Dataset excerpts
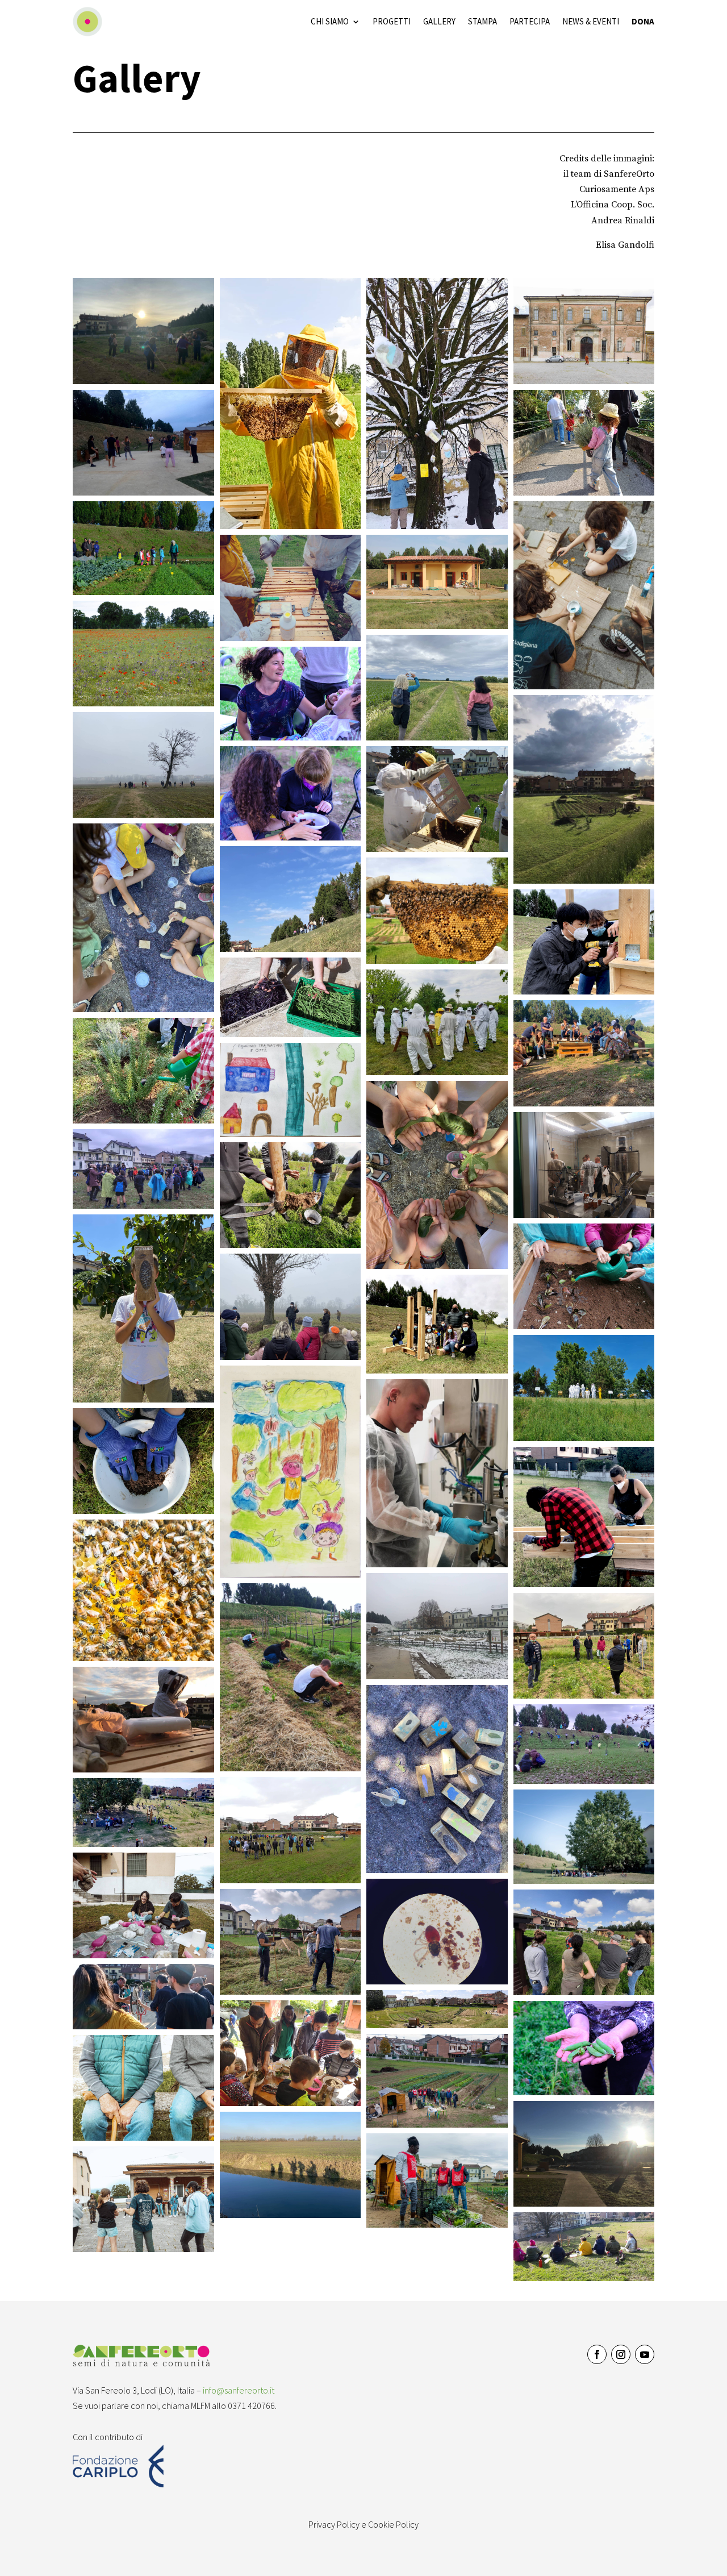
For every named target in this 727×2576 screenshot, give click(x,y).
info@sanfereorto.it (238, 2390)
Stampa (482, 21)
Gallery (439, 21)
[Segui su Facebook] (597, 2354)
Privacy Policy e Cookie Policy (363, 2524)
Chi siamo (330, 21)
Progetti (392, 21)
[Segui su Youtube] (644, 2354)
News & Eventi (590, 21)
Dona (643, 21)
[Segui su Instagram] (620, 2354)
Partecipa (529, 21)
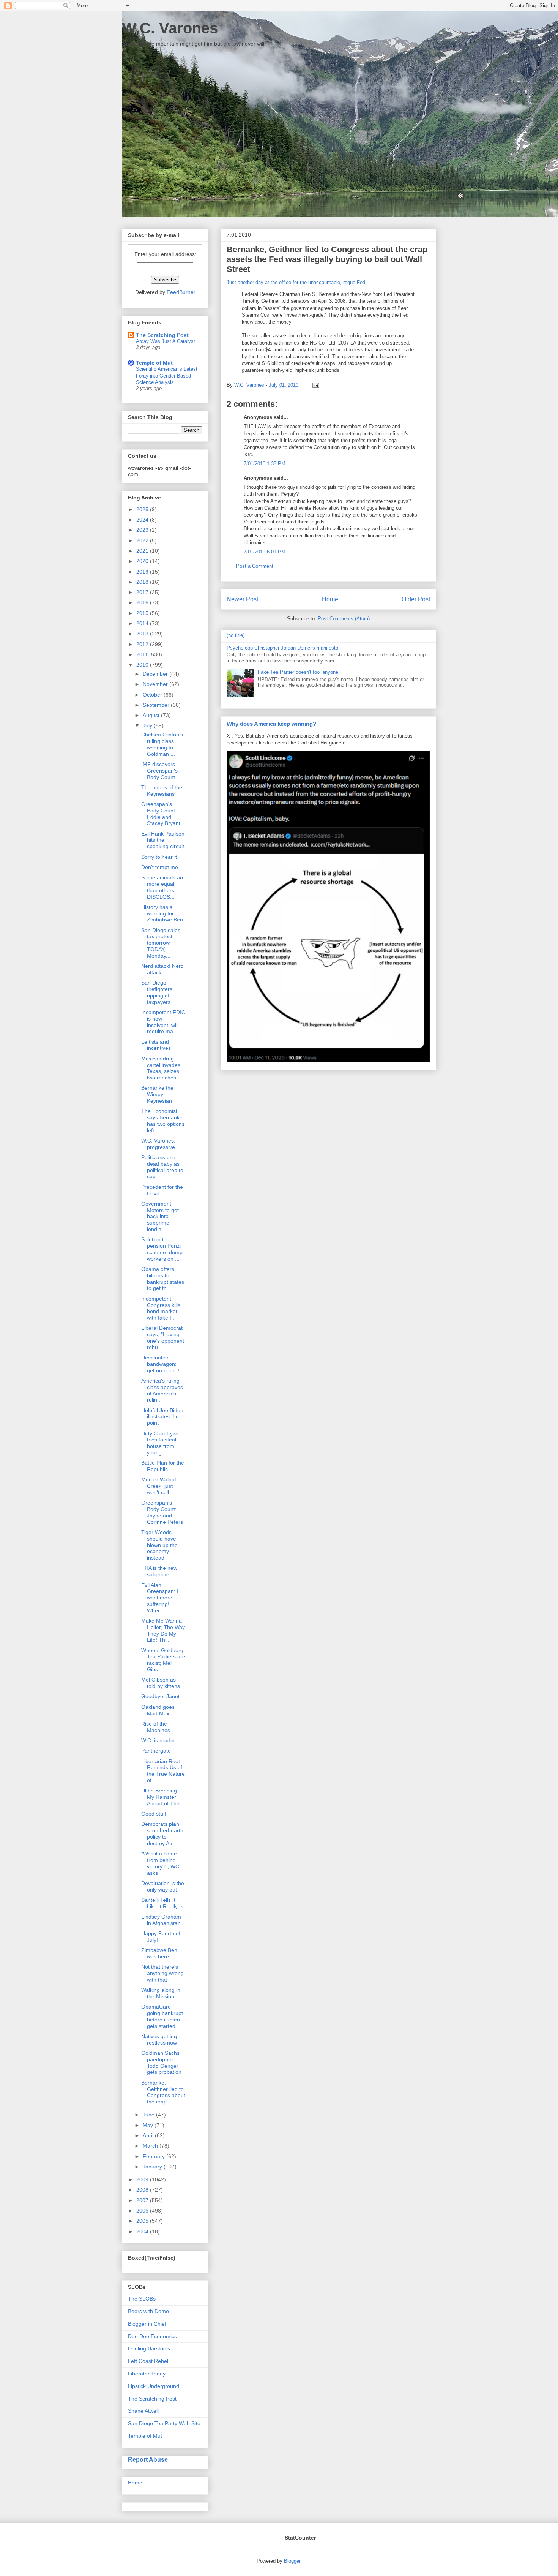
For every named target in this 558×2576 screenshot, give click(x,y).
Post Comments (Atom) (344, 618)
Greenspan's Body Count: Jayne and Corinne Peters (162, 1512)
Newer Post (242, 599)
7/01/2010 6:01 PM (264, 552)
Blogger (292, 2561)
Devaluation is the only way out (162, 1886)
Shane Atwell (143, 2411)
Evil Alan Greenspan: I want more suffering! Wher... (159, 1598)
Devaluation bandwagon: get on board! (160, 1363)
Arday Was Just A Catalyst (165, 341)
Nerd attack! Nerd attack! (162, 969)
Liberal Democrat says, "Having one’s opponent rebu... (162, 1337)
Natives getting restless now (159, 2039)
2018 (143, 582)
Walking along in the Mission (160, 1993)
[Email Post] (314, 385)
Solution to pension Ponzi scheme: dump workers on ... (162, 1248)
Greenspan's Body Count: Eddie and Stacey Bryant (160, 813)
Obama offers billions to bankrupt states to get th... (162, 1278)
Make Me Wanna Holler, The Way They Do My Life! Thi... (163, 1630)
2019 (143, 572)
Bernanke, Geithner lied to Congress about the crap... (163, 2092)
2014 (143, 623)
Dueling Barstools (149, 2348)
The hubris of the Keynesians (161, 790)
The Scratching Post (162, 335)
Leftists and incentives (156, 1045)
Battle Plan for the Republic (162, 1466)
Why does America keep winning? (271, 724)
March (151, 2146)
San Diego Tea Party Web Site (164, 2423)
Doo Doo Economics (152, 2336)
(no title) (235, 635)
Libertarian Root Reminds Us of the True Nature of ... (163, 1770)
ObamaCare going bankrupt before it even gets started (162, 2016)
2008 (143, 2190)
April (149, 2135)
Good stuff (153, 1814)
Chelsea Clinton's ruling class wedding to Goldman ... (162, 744)
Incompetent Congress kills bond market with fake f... (160, 1308)
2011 (142, 654)
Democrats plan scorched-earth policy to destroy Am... (162, 1833)
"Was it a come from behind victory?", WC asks (160, 1863)
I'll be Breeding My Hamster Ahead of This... (163, 1796)
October (153, 695)
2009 (143, 2179)
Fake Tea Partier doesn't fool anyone (298, 672)
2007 (143, 2200)
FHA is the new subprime (159, 1571)
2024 (143, 520)
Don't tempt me (159, 867)
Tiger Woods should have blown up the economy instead (159, 1545)
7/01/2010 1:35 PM (264, 463)
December (156, 674)
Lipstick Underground (153, 2386)
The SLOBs (142, 2299)
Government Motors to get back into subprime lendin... (160, 1216)
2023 (143, 530)
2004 (143, 2231)
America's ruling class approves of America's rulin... (162, 1390)
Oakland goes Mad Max (158, 1710)
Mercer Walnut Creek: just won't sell (158, 1485)
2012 (143, 644)
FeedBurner (181, 292)
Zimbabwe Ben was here (159, 1953)
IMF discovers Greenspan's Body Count (159, 770)
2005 (143, 2221)
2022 (143, 540)
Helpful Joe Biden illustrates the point (162, 1416)
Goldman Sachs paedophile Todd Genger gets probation (161, 2062)
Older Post (416, 599)
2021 (143, 551)
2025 (143, 509)
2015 (143, 613)
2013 (143, 634)
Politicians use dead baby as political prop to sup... (162, 1166)
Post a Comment (254, 566)
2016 (143, 602)
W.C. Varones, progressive (158, 1144)
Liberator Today (147, 2374)
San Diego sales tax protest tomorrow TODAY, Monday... (160, 943)
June (149, 2114)
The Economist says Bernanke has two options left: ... (162, 1120)
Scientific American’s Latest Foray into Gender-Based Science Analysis (166, 375)
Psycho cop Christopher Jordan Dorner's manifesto (282, 648)
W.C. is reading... (161, 1740)
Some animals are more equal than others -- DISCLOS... (163, 886)
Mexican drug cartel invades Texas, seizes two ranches (160, 1068)
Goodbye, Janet (160, 1696)
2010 (143, 665)
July (148, 725)
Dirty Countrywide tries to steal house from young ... (162, 1443)
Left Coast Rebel (148, 2361)
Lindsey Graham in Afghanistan (161, 1920)
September (157, 705)
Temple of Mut (154, 363)
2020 (143, 561)
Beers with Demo (148, 2311)
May (148, 2125)
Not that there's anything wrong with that (162, 1973)
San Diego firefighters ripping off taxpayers (156, 992)
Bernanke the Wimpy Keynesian (157, 1094)
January (153, 2167)
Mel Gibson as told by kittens (160, 1683)
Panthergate (156, 1751)
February (154, 2156)
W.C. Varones (170, 28)
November (156, 684)
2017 (143, 592)
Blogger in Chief (147, 2324)
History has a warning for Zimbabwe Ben (162, 913)
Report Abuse (148, 2459)
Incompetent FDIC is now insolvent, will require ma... (163, 1021)
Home (330, 599)
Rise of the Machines (155, 1727)
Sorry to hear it (159, 857)
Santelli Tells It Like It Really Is (162, 1903)
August (152, 715)
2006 (143, 2211)
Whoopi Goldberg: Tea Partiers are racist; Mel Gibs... (163, 1659)
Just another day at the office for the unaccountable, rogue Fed (296, 282)
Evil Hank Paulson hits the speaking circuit (162, 840)
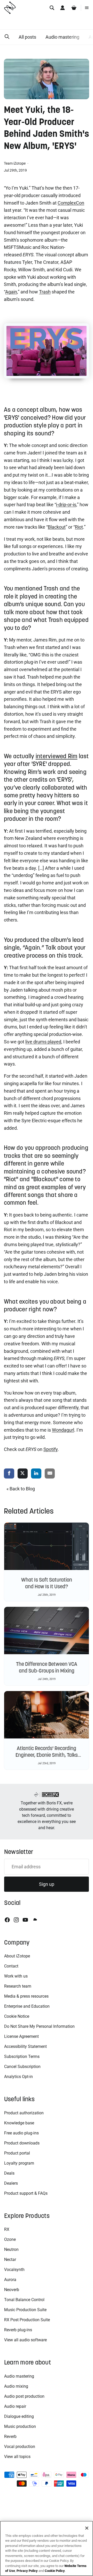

▶ Try it:
Exact copy, no pictures: reproduce every record above.

▶ Answer to the exercise:
For every named target in this 727×2576 screenshot, give click(x,y).
info@sanfereorto.it (238, 2390)
Stampa (482, 21)
Gallery (439, 21)
[Segui su Facebook] (597, 2354)
Privacy Policy e Cookie Policy (363, 2524)
Chi siamo (330, 21)
Progetti (392, 21)
[Segui su Youtube] (644, 2354)
News & Eventi (590, 21)
Dona (643, 21)
[Segui su Instagram] (620, 2354)
Partecipa (529, 21)
For every named target in this 558×2576 screenshot, give click(x,y).
Post Comments (Atom) (344, 618)
Greenspan's Body Count: Jayne and Corinne Peters (162, 1512)
Newer Post (242, 599)
7/01/2010 6:01 PM (264, 552)
Blogger (292, 2561)
Devaluation is the only way out (162, 1886)
Shane Atwell (143, 2411)
Evil Alan Greenspan: I want more suffering! Wher... (159, 1598)
Devaluation bandwagon: get on board! (160, 1363)
Arday Was Just A Catalyst (165, 341)
Nerd attack! Nerd attack! (162, 969)
Liberal Democrat says, "Having one’s opponent rebu... (162, 1337)
Natives getting restless now (159, 2039)
2018 (143, 582)
Walking along in the Mission (160, 1993)
[Email Post] (314, 385)
Solution to pension Ponzi scheme: dump workers on ... (162, 1248)
Greenspan's Body Count: Eddie and Stacey Bryant (160, 813)
Obama offers billions to bankrupt states to get th... (162, 1278)
Make Me Wanna Holler, The Way They Do My Life! Thi... (163, 1630)
2019 (143, 572)
Bernanke, Geithner lied to Congress about the crap... (163, 2092)
2014 (143, 623)
Dueling Barstools (149, 2348)
The hubris of the Keynesians (161, 790)
The Scratching Post (162, 335)
Leftists and incentives (156, 1045)
Battle Plan for the Republic (162, 1466)
Why does America keep winning? (271, 724)
March (151, 2146)
San Diego Tea Party Web Site (164, 2423)
Doo Doo Economics (152, 2336)
(no title) (235, 635)
Libertarian Root Reminds Us of the True Nature of ... (163, 1770)
ObamaCare going bankrupt before it even gets started (162, 2016)
2008 (143, 2190)
April (149, 2135)
Good stuff (153, 1814)
Chelsea Clinton's ruling class wedding to Goldman ... (162, 744)
Incompetent Congress kills bond market with fake f... (160, 1308)
2011 (142, 654)
Democrats plan scorched-earth policy to destroy Am... (162, 1833)
"Was it a come from behind victory?", WC asks (160, 1863)
I'll be Breeding My Hamster Ahead of This... (163, 1796)
October (153, 695)
2009 (143, 2179)
Fake Tea Partier doesn't fool anyone (298, 672)
2007 (143, 2200)
FHA is the new subprime (159, 1571)
2024 (143, 520)
Don't tempt me (159, 867)
Tiger Woods should have blown up the economy instead (159, 1545)
7/01/2010 1:35 PM (264, 463)
December (156, 674)
Lipstick Underground (153, 2386)
The SLOBs (142, 2299)
Government Motors to get back into subprime lendin... (160, 1216)
2023 (143, 530)
2004 (143, 2231)
America's ruling class approves of America's rulin... (162, 1390)
Oakland goes Mad Max (158, 1710)
Mercer Walnut Creek: just won't sell (158, 1485)
2012 (143, 644)
FeedBurner (181, 292)
Zimbabwe Ben was here (159, 1953)
IMF discovers Greenspan's Body Count (159, 770)
2005 (143, 2221)
2022 (143, 540)
Helpful Joe Biden illustrates the point (162, 1416)
Goldman Sachs paedophile Todd Genger gets probation (161, 2062)
Older Post (416, 599)
2021 (143, 551)
2025 (143, 509)
2015 (143, 613)
2013 (143, 634)
Politicians use dead baby as political prop to sup... (162, 1166)
Post a Comment (254, 566)
2016 (143, 602)
W.C. Varones, progressive (158, 1144)
Liberator Today (147, 2374)
San Diego sales tax protest tomorrow TODAY, Monday... (160, 943)
June (149, 2114)
The Economist says Bernanke has two options left: ... (162, 1120)
Scientific American’s Latest Foray into Gender-Based Science Analysis (166, 375)
Psycho cop Christopher Jordan Dorner's manifesto (282, 648)
W.C. is reading... (161, 1740)
Some animals are more equal than others -- DISCLOS... (163, 886)
Mexican drug cartel invades Texas, seizes two ranches (160, 1068)
Goodbye, Janet (160, 1696)
2010 (143, 665)
July (148, 725)
Dirty Countrywide tries to steal house from young ... (162, 1443)
Left Coast Rebel (148, 2361)
Lindsey Graham in Afghanistan (161, 1920)
September (157, 705)
Temple of Mut (154, 363)
2020 (143, 561)
Beers with Demo (148, 2311)
May (148, 2125)
Not that there's anything wrong with that (162, 1973)
San Diego firefighters ripping off taxpayers (156, 992)
Bernanke the Wimpy Keynesian (157, 1094)
January (153, 2167)
Mel Gibson as told by kittens (160, 1683)
Panthergate (156, 1751)
February (154, 2156)
W.C. Varones (170, 28)
November (156, 684)
2017 (143, 592)
Blogger in Chief (147, 2324)
History has a warning for Zimbabwe Ben (162, 913)
Report Abuse (148, 2459)
Incompetent FDIC is now insolvent, will require ma... (163, 1021)
Home (330, 599)
Rise of the Machines (155, 1727)
Sorry to hear it (159, 857)
Santelli Tells It Like It Really Is (162, 1903)
August (152, 715)
2006 (143, 2211)
Whoopi Goldberg: Tea Partiers are racist; Mel Gibs... (163, 1659)
Just another day at the office for the unaccountable, rogue Fed (296, 282)
Evil Hank Paulson hits the speaking circuit (162, 840)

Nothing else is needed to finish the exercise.